In 2006 while attending the Mwingi Cultural Festival, Kalembe was forced to run for his dear life after a fracas ensued in a meeting also attended by then ODM-Kenya luminary Kalonzo Musyoka.

"I can't forget the running I had to do in Mwingi. Many Kenyans do not know why I ran, but it was life-saving," Kalembe revealed in a TV interview in 2019.

Kalembe who died Sunday at The Nairobi Hospital aged 57, was euolgised as a self-made leader.

Uhuru termed him as a lively politician who loved and worked with everyone with the interests of the country at heart.

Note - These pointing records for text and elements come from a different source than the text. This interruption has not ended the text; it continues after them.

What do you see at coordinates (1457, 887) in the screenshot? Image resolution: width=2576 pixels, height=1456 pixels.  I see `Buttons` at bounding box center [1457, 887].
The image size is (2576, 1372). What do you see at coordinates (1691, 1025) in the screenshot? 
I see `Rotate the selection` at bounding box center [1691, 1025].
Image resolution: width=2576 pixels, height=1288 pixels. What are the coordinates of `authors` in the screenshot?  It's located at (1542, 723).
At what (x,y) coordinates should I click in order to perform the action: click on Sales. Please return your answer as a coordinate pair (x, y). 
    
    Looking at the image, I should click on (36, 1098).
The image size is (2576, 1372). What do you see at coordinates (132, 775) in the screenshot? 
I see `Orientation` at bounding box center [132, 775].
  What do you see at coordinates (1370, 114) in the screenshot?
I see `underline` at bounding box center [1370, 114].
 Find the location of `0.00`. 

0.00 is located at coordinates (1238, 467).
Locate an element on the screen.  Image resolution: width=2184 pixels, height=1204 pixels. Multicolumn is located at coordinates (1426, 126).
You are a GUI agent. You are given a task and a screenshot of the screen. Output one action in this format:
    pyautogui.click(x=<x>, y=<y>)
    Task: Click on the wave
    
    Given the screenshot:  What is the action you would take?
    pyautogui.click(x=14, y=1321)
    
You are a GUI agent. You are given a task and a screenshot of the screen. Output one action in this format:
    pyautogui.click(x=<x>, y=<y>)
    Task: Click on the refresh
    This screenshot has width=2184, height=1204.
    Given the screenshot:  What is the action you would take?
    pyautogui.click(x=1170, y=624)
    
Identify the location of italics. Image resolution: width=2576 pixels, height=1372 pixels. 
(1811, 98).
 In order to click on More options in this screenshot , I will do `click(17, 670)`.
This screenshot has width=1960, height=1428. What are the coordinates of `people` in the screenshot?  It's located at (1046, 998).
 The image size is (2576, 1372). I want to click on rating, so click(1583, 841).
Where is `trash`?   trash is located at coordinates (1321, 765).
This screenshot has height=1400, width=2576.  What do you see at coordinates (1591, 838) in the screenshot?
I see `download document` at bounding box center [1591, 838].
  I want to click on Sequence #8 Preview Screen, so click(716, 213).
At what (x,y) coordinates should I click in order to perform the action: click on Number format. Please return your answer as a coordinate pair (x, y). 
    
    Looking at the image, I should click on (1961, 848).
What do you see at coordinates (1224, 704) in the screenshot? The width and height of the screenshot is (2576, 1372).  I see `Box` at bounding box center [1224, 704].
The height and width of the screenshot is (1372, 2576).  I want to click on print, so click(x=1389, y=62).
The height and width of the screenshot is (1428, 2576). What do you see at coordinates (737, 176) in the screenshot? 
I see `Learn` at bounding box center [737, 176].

"It is unfortunate that death has taken from us Hon Kalembe Ndile in his prime,” the President said in his message of condolence to the family.

Deputy President William Ruto remembered him as a leader who devoted his life to serve the people.

“He was a master of equal justice who set an incredible example of service to all. He will best be remembered for his modesty, insights, independent voice and fighting for the rights of the underprivileged,” the DP said.

Former Prime Minister and ODM leader Raila Odinga,  described Kalembe as a charismatic leader.

“He was a man with exemplary grassroots mobilisation skills and who cared deeply for the underprivileged,” Raila said.

Kalonzo Musyoka’s through his Wiper Democratic Movement also joined the country in eulogising Kalembe.

“Kibwezi people and Kenya at large have surely lost a dedicated leader who always yearned for change. A leader with a big heart. May his soul rest in peace,” the party said in a tweet.